During a visit by Israeli Prime Minister Benjamin Netanyahu yesterday, Trump proposed taking ownership of the Gaza Strip, redeveloping it and permanently "resettling" all Palestinians - amid the ongoing, fragile ceasefire deal. Meanwhile, in Congress, two of Trump's more controversial appointments – Robert F Kennedy Jr for health secretary and Tulsi Gabbard for intelligence chief – consolidated Republican support and appear headed for confirmation.
THE TAKEAWAY
The breadth – and speed – of the
disruption Trump and his new administration have brought to the federal
government is only now coming into focus.
At the centre of it all, of
course, is Trump himself. Recent focus had been on tariffs, but he is
unpredictable – and willing to inject himself into any major issue, whether
it's airline safety, politics in the Middle East or South African land
ownership reforms.
Trump isn't the most disruptive
person in his own administration at this point, however. He has teams of
loosely coordinated operators undertaking some of the most aggressive changes
to the federal government in the modern era.
Multibillionaire Elon Musk and
his young government-efficiency engineers have focused their efforts on the
federal payment system in the Treasury Department – the purse strings of the
bureaucracy. They've accessed vast troves of information on federal employees
at the Office of Personnel Management and commandeered internal communications
systems, deactivating user accounts and sending out multiple
messages urging government workers to quit their jobs. They've gutted the
US Agency for International Development, placing thousands of employees on
leave, and have the Department of Education in their sights.

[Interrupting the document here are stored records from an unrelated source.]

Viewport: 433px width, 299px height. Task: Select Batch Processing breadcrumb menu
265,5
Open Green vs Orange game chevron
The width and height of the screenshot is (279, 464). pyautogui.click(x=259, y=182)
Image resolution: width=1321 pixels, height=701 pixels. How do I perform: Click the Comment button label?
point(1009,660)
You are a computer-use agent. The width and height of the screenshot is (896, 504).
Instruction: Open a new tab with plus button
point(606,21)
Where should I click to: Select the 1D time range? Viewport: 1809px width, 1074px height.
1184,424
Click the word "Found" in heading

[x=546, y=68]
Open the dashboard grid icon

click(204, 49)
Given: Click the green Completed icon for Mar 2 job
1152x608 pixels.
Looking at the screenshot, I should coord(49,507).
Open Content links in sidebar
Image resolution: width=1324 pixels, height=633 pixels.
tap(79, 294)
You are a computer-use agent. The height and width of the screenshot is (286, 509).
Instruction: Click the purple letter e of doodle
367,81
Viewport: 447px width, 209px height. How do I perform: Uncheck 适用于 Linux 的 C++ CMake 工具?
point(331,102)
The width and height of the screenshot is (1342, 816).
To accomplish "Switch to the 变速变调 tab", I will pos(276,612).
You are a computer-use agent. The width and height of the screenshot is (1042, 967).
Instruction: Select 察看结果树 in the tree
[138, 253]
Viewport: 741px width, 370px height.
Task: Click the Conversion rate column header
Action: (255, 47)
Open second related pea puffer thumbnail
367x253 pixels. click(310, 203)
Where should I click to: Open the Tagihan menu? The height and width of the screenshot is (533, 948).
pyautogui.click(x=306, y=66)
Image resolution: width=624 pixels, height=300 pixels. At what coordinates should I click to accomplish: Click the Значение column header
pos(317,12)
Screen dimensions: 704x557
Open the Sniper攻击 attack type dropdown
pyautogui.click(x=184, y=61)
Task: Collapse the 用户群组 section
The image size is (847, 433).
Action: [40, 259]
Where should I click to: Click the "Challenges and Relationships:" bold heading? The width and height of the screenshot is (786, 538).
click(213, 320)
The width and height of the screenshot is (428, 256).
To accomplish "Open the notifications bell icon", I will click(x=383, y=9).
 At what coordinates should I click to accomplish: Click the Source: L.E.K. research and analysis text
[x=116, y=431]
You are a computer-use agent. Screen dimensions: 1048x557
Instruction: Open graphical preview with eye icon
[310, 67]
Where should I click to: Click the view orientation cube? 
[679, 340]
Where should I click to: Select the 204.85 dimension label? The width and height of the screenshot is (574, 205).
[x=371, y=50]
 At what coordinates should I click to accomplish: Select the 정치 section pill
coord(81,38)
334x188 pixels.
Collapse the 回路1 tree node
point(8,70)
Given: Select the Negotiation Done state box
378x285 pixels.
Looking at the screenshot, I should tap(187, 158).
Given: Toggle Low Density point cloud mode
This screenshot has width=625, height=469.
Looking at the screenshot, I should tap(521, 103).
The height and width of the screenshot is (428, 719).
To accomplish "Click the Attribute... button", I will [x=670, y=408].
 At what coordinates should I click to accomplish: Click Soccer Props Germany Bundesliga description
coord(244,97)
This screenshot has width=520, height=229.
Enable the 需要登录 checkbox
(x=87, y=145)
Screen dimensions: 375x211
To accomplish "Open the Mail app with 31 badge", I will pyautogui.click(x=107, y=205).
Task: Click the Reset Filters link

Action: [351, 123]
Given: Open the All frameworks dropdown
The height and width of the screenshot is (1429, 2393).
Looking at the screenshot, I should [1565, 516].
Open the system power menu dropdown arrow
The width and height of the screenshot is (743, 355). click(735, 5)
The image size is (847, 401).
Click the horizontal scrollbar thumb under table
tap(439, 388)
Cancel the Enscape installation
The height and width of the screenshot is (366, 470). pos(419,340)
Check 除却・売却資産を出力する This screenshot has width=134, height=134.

Another budget-cutting push has
come from the White House's Office of Management and Budget, which issued last
week's since-suspended memorandum ordering an across-the-board freeze of most
federal grants and loans. Those efforts are sure to increase once the Senate
confirms Russell Vought to head that key White House office. He authored a
chapter in the Project 2025 blueprint for conservative government on
how to effectively use presidential power to slash federal spending.
Long-time Trump aide Stephen
Miller is already in the White House, working along with "border
tsar" Tom Homan to bring US refugee resettlement and asylum processing to
a grinding halt. They are turning immigration enforcement into an expansive,
militarised operation, with the planned creation of a new detention facility in
Guantanamo Bay, Cuba, and an agreement with El Salvador to hold violent
deportees in their prison system.
The takeaway: These chaos
agents – operating in Trump's name, if not with his direct oversight – are
tearing down federal bureaucracies and uprooting long-established programmes.
The lawsuits challenging their actions are being filed, but the demolition is
already taking place and with each passing day it will be harder to reverse.